▶ _Document_:
>> start

Python3 implementation of Kyle Cronan's pdftable module, with unit tests
Project description
This is a Python 3 module and command line utility that analyzes XML output from the
program `pdftohtml` in order to extract tables from PDF files and output the data as CSV.
For example:
pdftohtml -xml -stdout file.pdf | pdftable -f file%d.csv
See also `pdftable -h` and http://sourceforge.net/projects/pdftable
Original author: (c) 2009 Kyle Cronan <kyle@pbx.org>
This Python 3 implementation: (c) 2017 Phil Gooch
As per Kyle's code, this version is licensed under GPLv3. See LICENSE file.
# Installation
Install `pdftohtml` via `poppler-utils` (Linux) or `poppler` (Mac OSX)

>> end

▶ _Collected data_:
>> start

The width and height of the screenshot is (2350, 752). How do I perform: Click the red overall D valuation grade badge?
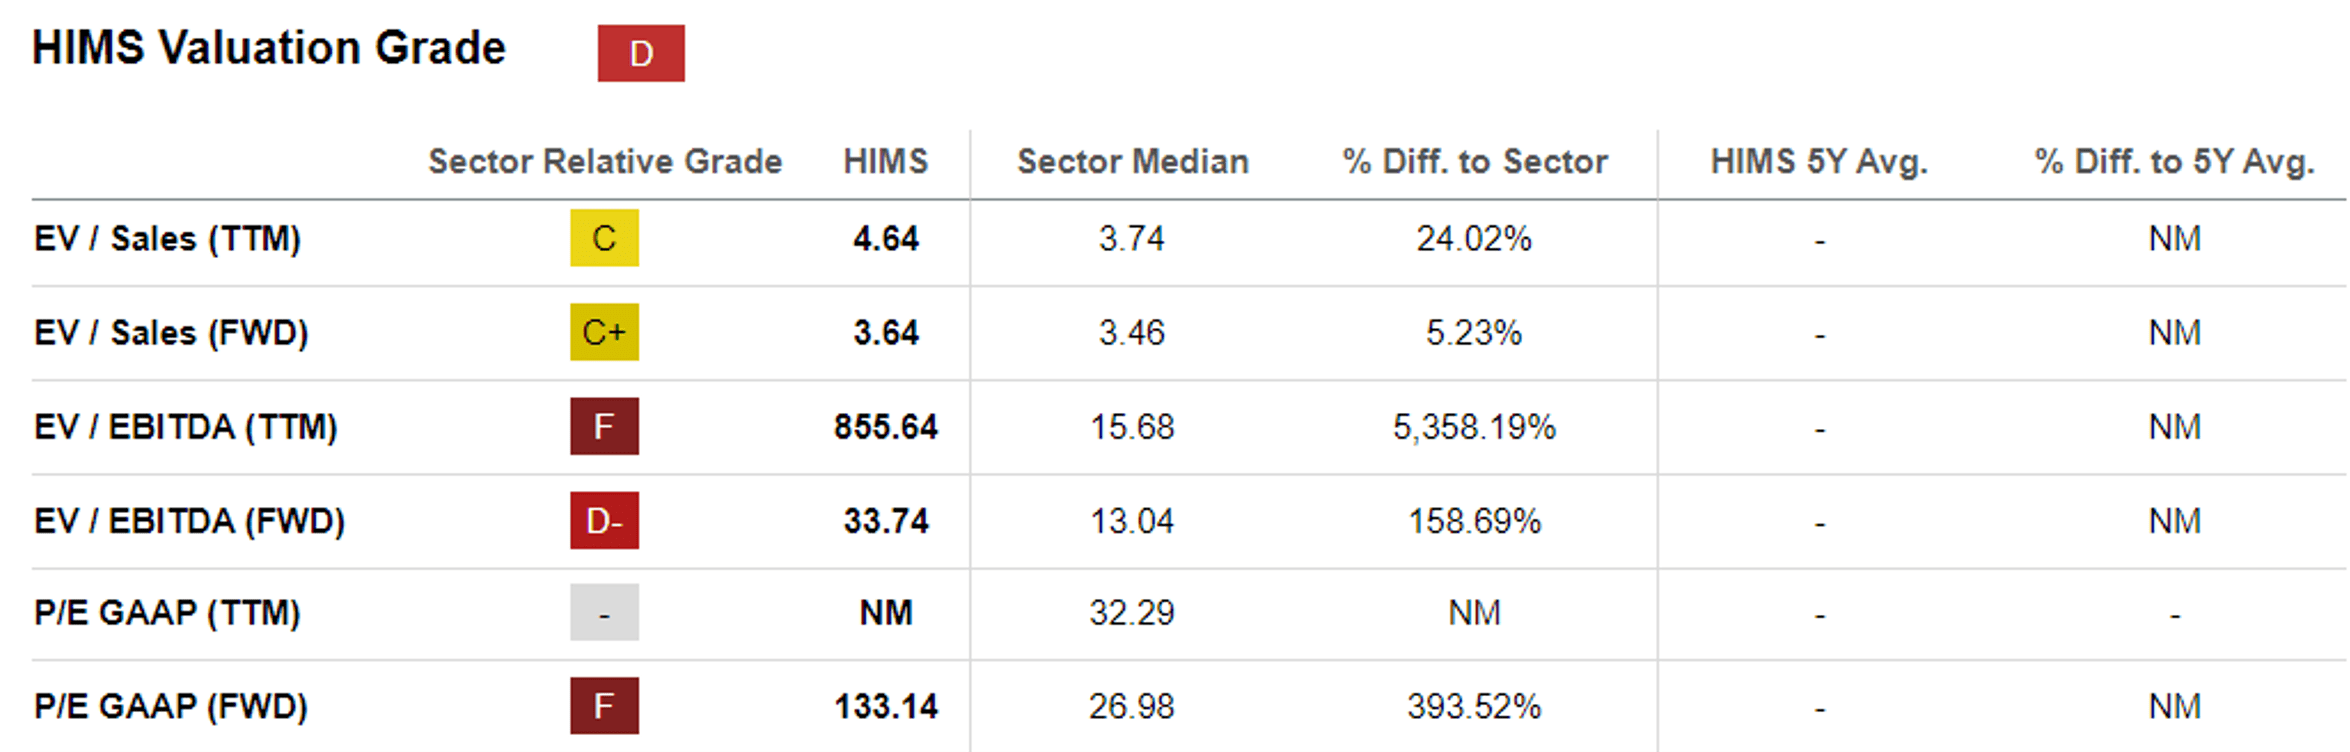641,53
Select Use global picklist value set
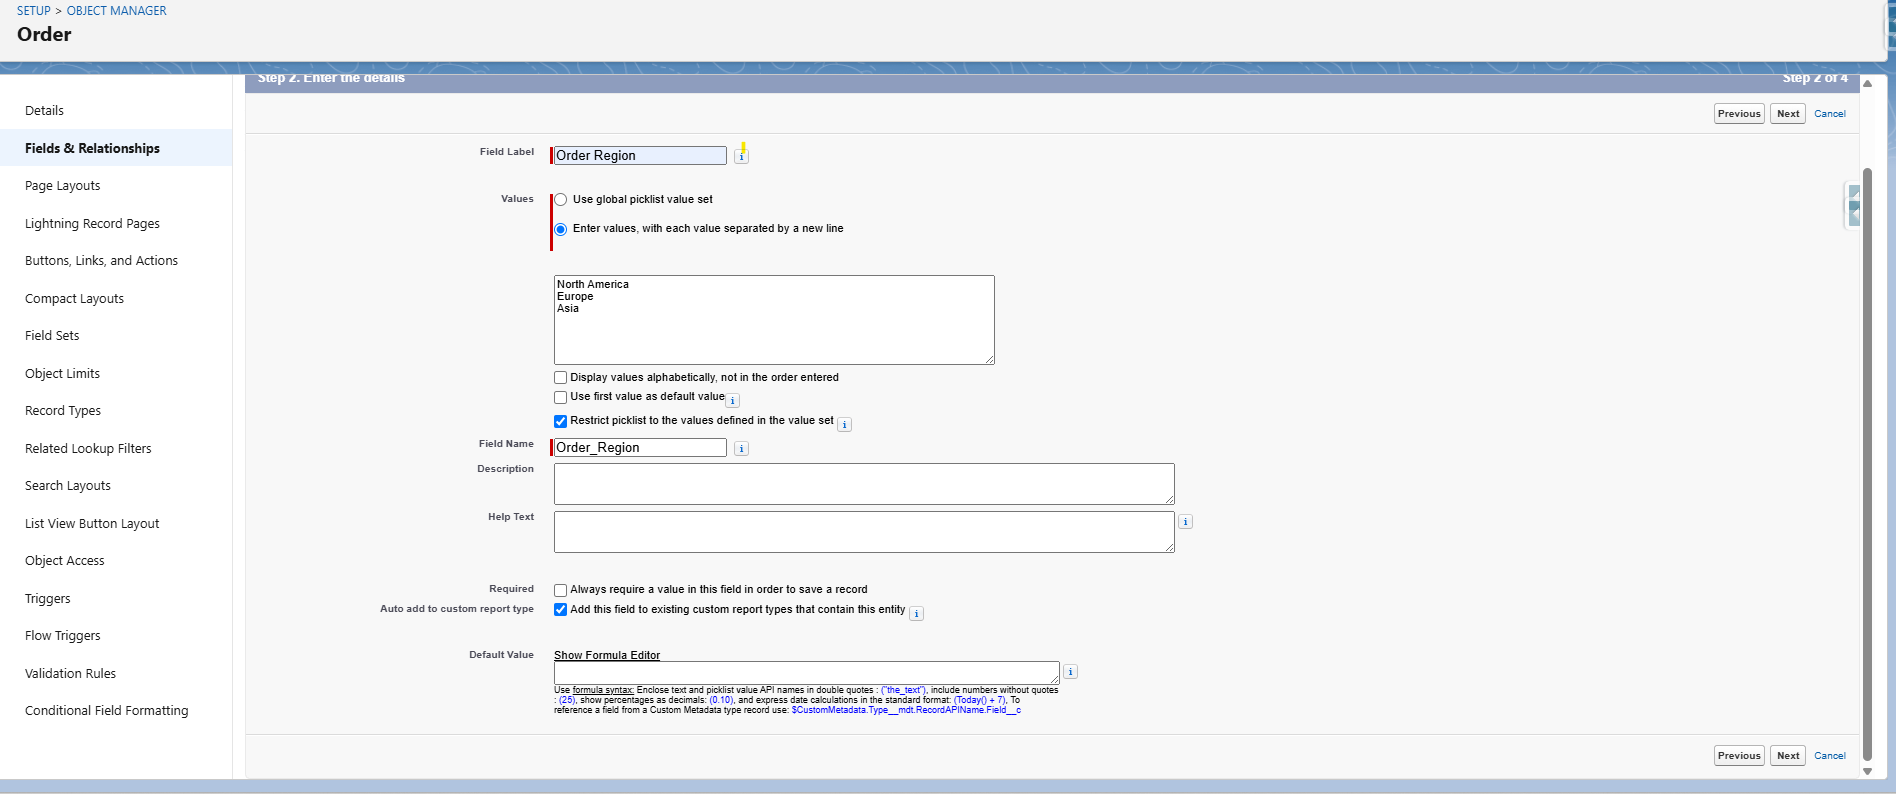Screen dimensions: 1896x794 [x=561, y=200]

>> end

▶ _What is expected_: Reproduce the entire pdftable description word for word. Rely only on the pdftable description and not on the lines.

▶ _Output below_:
Python3 implementation of Kyle Cronan's pdftable module, with unit tests
Project description
This is a Python 3 module and command line utility that analyzes XML output from the
program `pdftohtml` in order to extract tables from PDF files and output the data as CSV.
For example:
pdftohtml -xml -stdout file.pdf | pdftable -f file%d.csv
See also `pdftable -h` and http://sourceforge.net/projects/pdftable
Original author: (c) 2009 Kyle Cronan <kyle@pbx.org>
This Python 3 implementation: (c) 2017 Phil Gooch
As per Kyle's code, this version is licensed under GPLv3. See LICENSE file.
# Installation
Install `pdftohtml` via `poppler-utils` (Linux) or `poppler` (Mac OSX)